After a few steps we can guess the $k$-th line, which gives us the following formula:
$F_{n-k}=(-1)^{k+1}F_kF_{n+1}+(-1)^kF_{k+1}F_n=(-1)^{k+1}(F_kF_{n+1}-F_{k+1}F_n)$.

For $k=n-1$ we get Cassini's identity $F_1=(-1)^n(F_{n-1}F_{n+1}-F_n^2)$.

So the only thing we have to do is to verify the above formula, which can be done easily by induction on $k$.
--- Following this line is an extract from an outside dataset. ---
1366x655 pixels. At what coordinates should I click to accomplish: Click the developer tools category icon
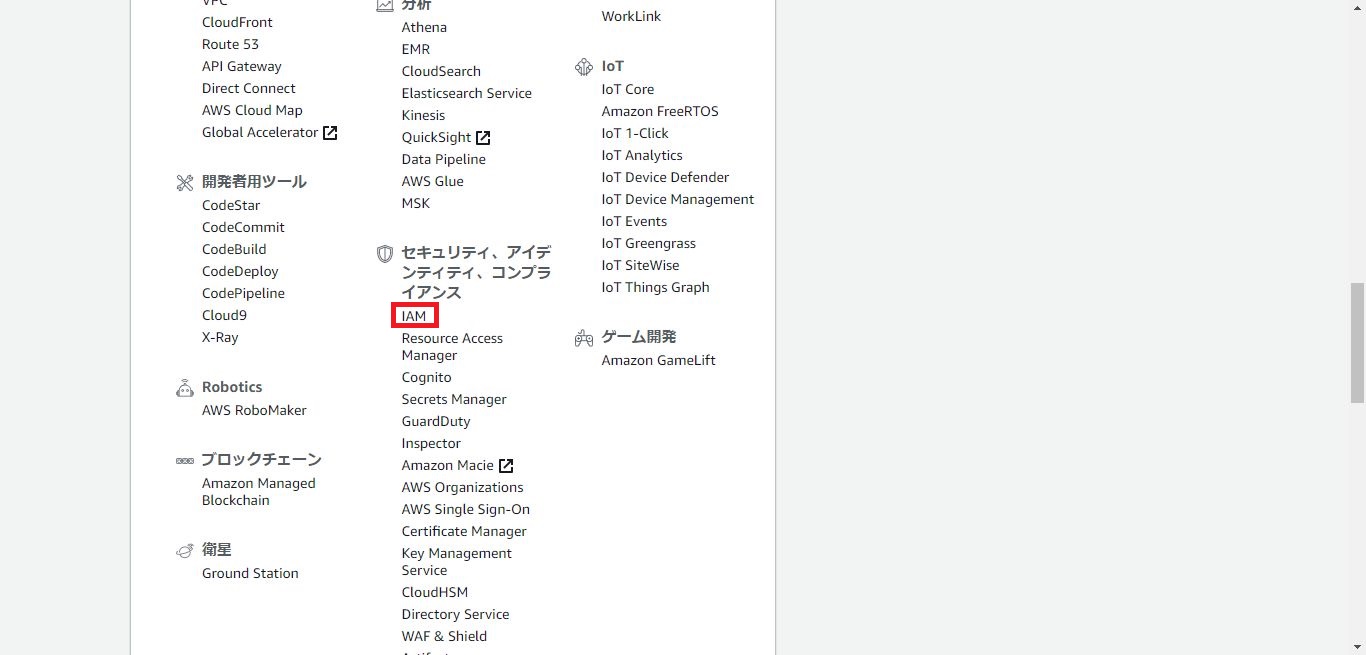coord(184,182)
Inductive step: We know that:
$F_{n-k}=(-1)^{k+1}(F_kF_{n+1}-F_{k+1}F_n)=-(-1)^{k}(F_kF_{n+1}-F_{k+1}F_n)$
$F_{n-(k-1)}=(-1)^{k}(F_{k-1}F_{n+1}-F_{k}F_n)$

Since $F_{n-(k+1)}=F_{n-(k-1)}-F_{n-k}$, we get
$F_{n-(k+1)}=(-1)^{k}[(F_{k-1}+F_k)F_{n+1}-(F_k+F_{k+1})F_n]=(-1)^{k+2}(F_{k+1}F_{n+1}-F_{k+2}F_n)$
which completes the inductive step.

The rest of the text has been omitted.